The safe t-test was introduced as an anytime-valid substitute for the classical t-test. It was shown that the safe t-test uses, on average, less data to reject a null hypothesis. The effectiveness of the safe t-test was demonstrated for a wide range of effect sizes, significance levels, and statistical powers. On real world data, there remain discrepancies between the effects detected by the safe t-test and the classical t-test. Novelty effects can lead to an increased number of false positives, while batch processing increases the number of false negatives. There are also considerations in the delay between test exposure time and realization. This leads us to suggest that the ideal scenario for safe t-tests in large scale experimentation platforms is in granular data that is readily available. An A/B test’s target metric is often a slow metric designed to improve the overall performance of the platform of its users. Secondary and guardrail metrics can be measured and analyzed much more quickly. These metrics are ideal candidates for safe tests to continuously monitor the performance of an A/B test.
The performance of the safe t-test was rigorously compared to the mSPRT. Through extensive simulation and benchmarking on real datasets, it was found that the safe t-test outperforms the mSPRT in all situations. This should encourage practitioners to adopt the safe t-test as their preferred anytime-valid test.
The safe proportion test was also validated as an anytime-valid test for contingency tables. Through simulation it was found that the safe proportion test requires less data to reach a decision than the χ2 test, on average. The tests agree considerably on real-world data to detect sample ratio mismatch. With the benefit of taking full advantage of modern data infrastructure, adoption of the safe proportion test to detect SRM will proceed at Vinted.

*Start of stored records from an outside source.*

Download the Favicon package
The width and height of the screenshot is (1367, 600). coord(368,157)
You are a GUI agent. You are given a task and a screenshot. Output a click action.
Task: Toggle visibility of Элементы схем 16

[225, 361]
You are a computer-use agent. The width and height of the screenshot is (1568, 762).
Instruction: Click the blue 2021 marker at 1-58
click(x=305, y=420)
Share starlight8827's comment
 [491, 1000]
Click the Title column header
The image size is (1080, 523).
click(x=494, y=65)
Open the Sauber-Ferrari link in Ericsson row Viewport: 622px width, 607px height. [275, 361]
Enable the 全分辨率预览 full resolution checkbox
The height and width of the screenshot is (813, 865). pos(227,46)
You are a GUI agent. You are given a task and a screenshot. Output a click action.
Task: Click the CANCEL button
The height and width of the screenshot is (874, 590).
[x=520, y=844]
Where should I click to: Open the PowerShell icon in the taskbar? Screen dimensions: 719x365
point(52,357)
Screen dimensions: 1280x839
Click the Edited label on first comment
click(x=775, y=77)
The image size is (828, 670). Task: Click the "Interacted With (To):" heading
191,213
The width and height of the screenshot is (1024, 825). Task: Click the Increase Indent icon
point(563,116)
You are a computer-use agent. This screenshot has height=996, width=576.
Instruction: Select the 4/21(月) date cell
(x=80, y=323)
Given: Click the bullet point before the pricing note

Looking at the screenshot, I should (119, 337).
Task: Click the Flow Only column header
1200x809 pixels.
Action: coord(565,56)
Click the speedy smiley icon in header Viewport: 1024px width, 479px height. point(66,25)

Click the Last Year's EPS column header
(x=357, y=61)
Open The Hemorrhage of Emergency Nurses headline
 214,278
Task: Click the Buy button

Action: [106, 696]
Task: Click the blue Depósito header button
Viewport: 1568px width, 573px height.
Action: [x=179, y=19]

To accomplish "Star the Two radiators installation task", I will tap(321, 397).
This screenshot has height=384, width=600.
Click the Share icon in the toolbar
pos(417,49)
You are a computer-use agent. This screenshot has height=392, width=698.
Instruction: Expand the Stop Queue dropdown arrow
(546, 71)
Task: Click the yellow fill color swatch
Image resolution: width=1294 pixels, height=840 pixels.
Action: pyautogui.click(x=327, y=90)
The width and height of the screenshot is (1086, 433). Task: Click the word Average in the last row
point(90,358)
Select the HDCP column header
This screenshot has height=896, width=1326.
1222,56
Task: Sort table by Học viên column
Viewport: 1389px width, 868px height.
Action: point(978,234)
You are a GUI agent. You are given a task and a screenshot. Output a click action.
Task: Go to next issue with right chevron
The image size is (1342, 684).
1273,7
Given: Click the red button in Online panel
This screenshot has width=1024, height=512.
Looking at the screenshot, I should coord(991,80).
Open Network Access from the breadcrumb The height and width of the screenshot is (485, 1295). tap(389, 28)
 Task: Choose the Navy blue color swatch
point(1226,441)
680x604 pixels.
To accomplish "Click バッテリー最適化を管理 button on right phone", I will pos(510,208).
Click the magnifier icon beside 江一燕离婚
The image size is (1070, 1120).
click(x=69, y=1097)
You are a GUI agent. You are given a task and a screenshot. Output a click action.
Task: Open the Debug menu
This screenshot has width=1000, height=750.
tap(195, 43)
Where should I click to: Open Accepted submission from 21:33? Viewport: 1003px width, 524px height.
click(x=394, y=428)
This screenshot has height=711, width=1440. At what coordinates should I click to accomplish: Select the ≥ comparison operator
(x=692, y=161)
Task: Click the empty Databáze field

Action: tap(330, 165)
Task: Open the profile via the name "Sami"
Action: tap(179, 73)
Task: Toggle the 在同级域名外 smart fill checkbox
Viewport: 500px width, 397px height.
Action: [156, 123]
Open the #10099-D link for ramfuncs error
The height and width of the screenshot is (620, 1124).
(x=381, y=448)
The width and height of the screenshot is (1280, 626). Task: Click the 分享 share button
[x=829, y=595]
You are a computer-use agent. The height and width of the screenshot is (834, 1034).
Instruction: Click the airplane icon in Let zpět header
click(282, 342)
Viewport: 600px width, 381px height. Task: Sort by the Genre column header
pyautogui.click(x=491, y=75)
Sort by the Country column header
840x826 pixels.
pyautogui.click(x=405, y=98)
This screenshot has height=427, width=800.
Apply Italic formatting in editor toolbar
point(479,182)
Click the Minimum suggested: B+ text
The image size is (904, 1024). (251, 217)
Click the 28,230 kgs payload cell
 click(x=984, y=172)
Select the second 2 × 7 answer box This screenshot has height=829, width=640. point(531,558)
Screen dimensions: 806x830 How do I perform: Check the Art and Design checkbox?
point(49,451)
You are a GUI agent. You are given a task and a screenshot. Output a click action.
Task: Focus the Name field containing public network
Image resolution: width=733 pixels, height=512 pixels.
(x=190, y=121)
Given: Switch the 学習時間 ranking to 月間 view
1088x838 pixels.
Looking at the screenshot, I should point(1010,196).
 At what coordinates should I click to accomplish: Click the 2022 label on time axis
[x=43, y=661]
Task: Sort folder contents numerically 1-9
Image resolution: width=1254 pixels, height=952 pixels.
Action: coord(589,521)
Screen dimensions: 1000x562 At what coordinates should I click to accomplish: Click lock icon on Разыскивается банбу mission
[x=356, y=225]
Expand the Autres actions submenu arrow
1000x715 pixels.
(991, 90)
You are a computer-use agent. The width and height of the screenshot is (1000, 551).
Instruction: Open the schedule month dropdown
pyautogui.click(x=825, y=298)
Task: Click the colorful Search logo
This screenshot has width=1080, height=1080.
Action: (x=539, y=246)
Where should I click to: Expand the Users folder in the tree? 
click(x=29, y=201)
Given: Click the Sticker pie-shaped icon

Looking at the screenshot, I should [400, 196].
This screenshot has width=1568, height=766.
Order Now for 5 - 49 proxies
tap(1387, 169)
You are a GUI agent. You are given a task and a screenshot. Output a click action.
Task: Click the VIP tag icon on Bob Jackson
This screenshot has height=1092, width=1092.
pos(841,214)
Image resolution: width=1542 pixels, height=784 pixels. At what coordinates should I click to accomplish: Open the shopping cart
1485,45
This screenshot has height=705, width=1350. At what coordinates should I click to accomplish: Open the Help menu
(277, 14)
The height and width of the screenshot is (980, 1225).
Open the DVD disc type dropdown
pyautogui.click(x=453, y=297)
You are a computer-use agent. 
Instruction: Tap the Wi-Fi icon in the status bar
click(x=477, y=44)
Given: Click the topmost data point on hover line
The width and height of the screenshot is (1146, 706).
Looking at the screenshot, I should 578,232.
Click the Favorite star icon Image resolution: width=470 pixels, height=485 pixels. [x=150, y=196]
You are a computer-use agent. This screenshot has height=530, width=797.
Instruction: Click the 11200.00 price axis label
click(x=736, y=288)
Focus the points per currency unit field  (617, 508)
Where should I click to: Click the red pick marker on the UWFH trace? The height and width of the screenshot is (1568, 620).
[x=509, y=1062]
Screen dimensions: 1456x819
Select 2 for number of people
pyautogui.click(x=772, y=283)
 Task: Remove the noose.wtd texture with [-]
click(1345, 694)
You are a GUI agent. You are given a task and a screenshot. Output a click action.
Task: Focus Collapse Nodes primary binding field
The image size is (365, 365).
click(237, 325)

Despite the effectiveness of safe testing, it will likely take time and persistence on behalf of its proponents before it reaches wide-scale adoption. The greatest challenge will be in educating practitioners familiar with classical statistics. The concepts introduced in this thesis require a higher level of statistical knowledge than is common to most scientists and A/B test experimenters. If a practitioner using a safe test gets a different result than the classical alternative, there is not an intuitive way to explain this difference. Conversely, it may be easier for practitioners to understand E-variables conceptually. Due to their intrinsic interpretation as evidence against the null hypothesis, E-variables seem easier to grasp than p-values. Given the widespread misinterpretation of p-values, E-variables may give experimenters a better understanding of their results.
While there are challenges, we remain optimistic about the future applications of safe testing. It meets the needs of experimenters who need flexible testing scenarios based on observed evidence. In addition, research into E-variables is continuing to develop, which will lead to more safe tests and better education. With packages available in both R and Python, it has become easier for practitioners to introduce safe testing in their experiments. For this reason, we believe that safe testing will proliferate as an anytime-valid testing methodology.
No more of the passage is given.